Can you disable it just for these magic entrypoints (either by name or by content)?
(In reply to Jakub Jelinek from comment #20) > Can you disable it just for these magic entrypoints (either by name or by > content)? In principle yes. I prefer by-content rather than by-name, in the case where all symbol names have disappeared or changed, etc. However, this would require having a reliable mechanism for detecting the entry points by inspecting their content. It would also require a certain amount of plumbing work, basically making `VexAbiInfo::guest_ppc_zap_RZ_at_blr` be a function rather than a Bool, in the same way that `VexAbiInfo::guest_ppc_zap_RZ_at_bl` already is.
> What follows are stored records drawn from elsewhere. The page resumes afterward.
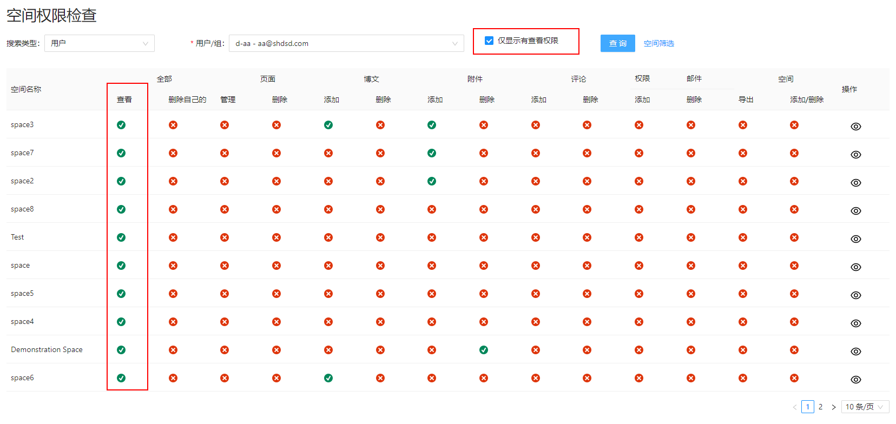Open the 搜索类型 dropdown showing 用户
This screenshot has width=896, height=424.
pyautogui.click(x=100, y=43)
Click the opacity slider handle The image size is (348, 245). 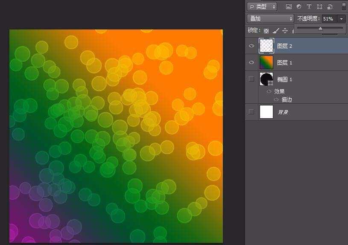[320, 29]
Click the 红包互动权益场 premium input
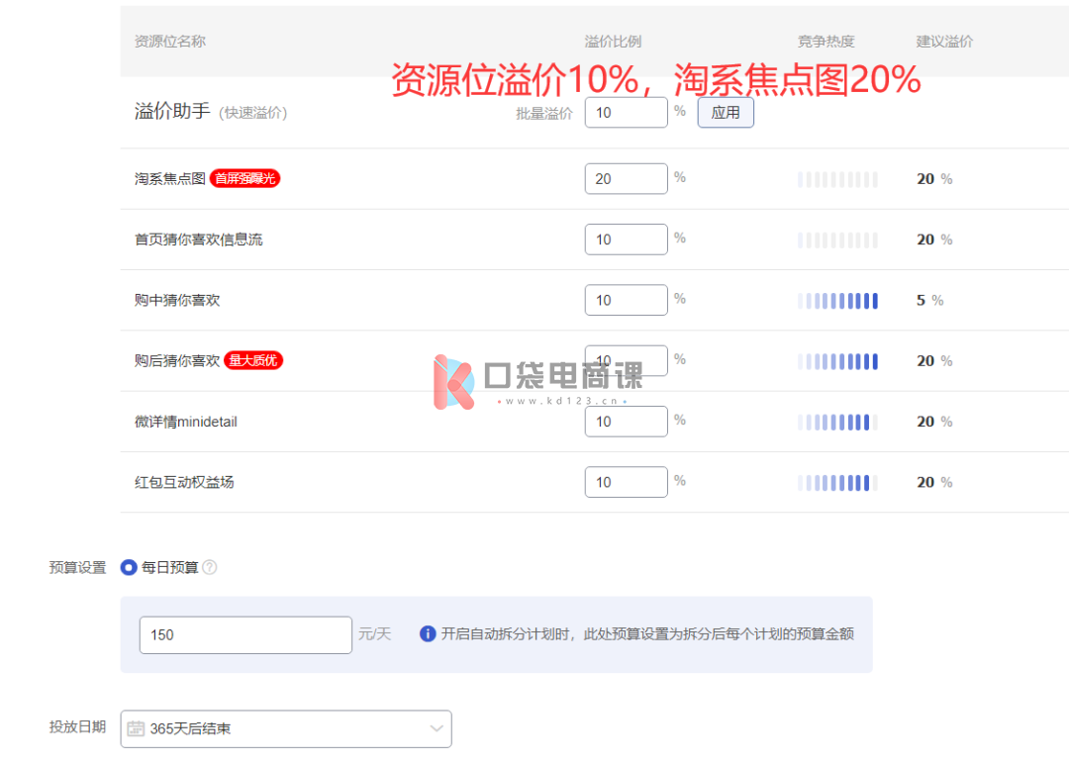 pos(626,482)
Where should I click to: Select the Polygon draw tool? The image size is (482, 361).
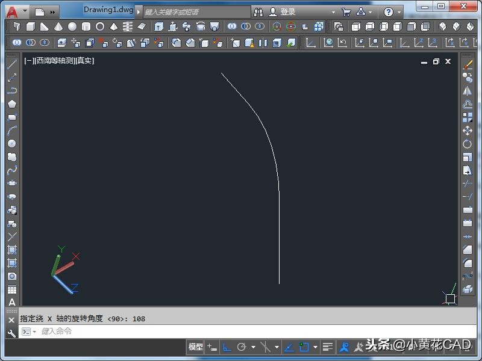(12, 104)
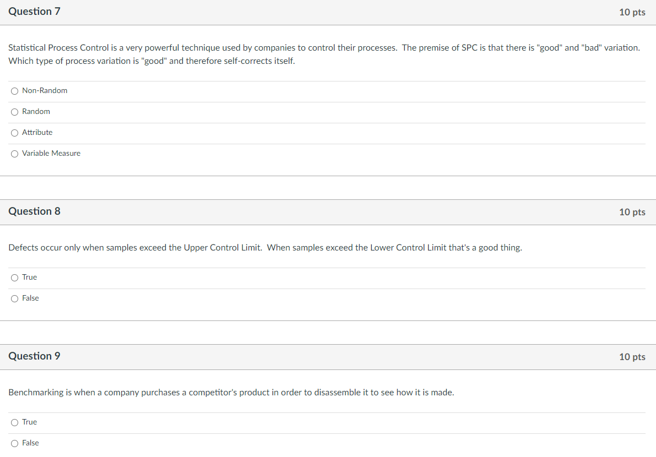Viewport: 656px width, 457px height.
Task: Click the Question 9 header bar
Action: 328,356
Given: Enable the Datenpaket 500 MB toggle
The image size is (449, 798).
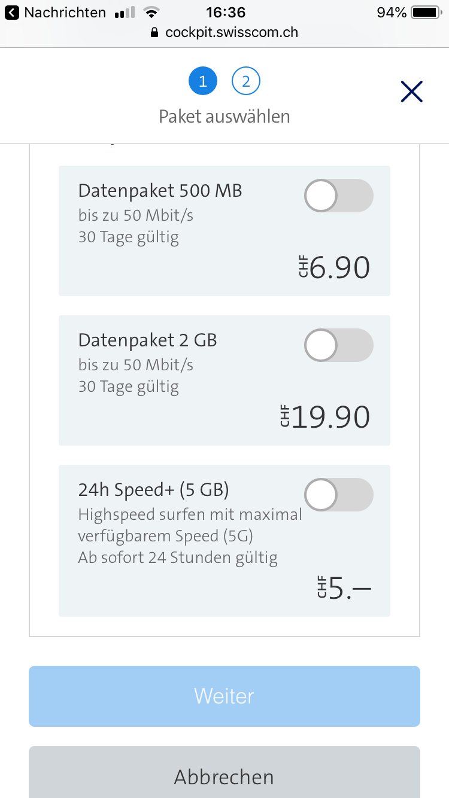Looking at the screenshot, I should click(x=339, y=196).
It might be a day or two's work to set up and test, once we had a reliable identify-by-content routine available.
Looking back at the above, it's now clearer what the problem is: # Park potentially live data in the red zone _savegpr0_14: std r14,-144(r1) _savegpr0_15: std r15,-136(r1) _savegpr0_16: std r16,-128(r1) _savegpr0_17: std r17,-120(r1) _savegpr0_18: std r18,-112(r1) _savegpr0_19: std r19,-104(r1) _savegpr0_20: std r20,-96(r1) _savegpr0_21: std r21,-88(r1) _savegpr0_22: std r22,-80(r1) _savegpr0_23: std r23,-72(r1) _savegpr0_24: std r24,-64(r1) _savegpr0_25: std r25,-56(r1) _savegpr0_26: std r26,-48(r1) _savegpr0_27: std r27,-40(r1) _savegpr0_28: std r28,-32(r1) _savegpr0_29: std r29,-24(r1) _savegpr0_30: std r30,-16(r1) _savegpr0_31: std r31,-8(r1) std r0, 16(r1) # And ka-zap! Memcheck paints -288(r1) .. -1(r1) as undefined. blr # So now they're all "unusable".
savegpr/restgpr are special ABI-defined functions that do not have all the same ABI calling conventions as normal functions. They indeed write into the parent's frame (red zone, in this case). Maybe you should allow this always when a function has not established a new frame? That always has to be done with a stdu 1,...(1) insn (in 64-bit; stwu in 32-bit, but the 32-bit Linux ABI has no red zone anyway) so it probably isn't too hard to detect. Only leaf functions will not establish a new frame normally (but that can happen later in the function, esp. with shrink-wrapping). Unstacking a frame is most other things that write to r1, often addi 1,1,... and sometimes ld 1,0(1) (there probably are other cases too that I am forgetting here). Maybe you should invalidate the red zone whenever r1 is changed, instead?
I do see the problems for savegpr/restgpr with that suggestion, but maybe something in that vein can be done.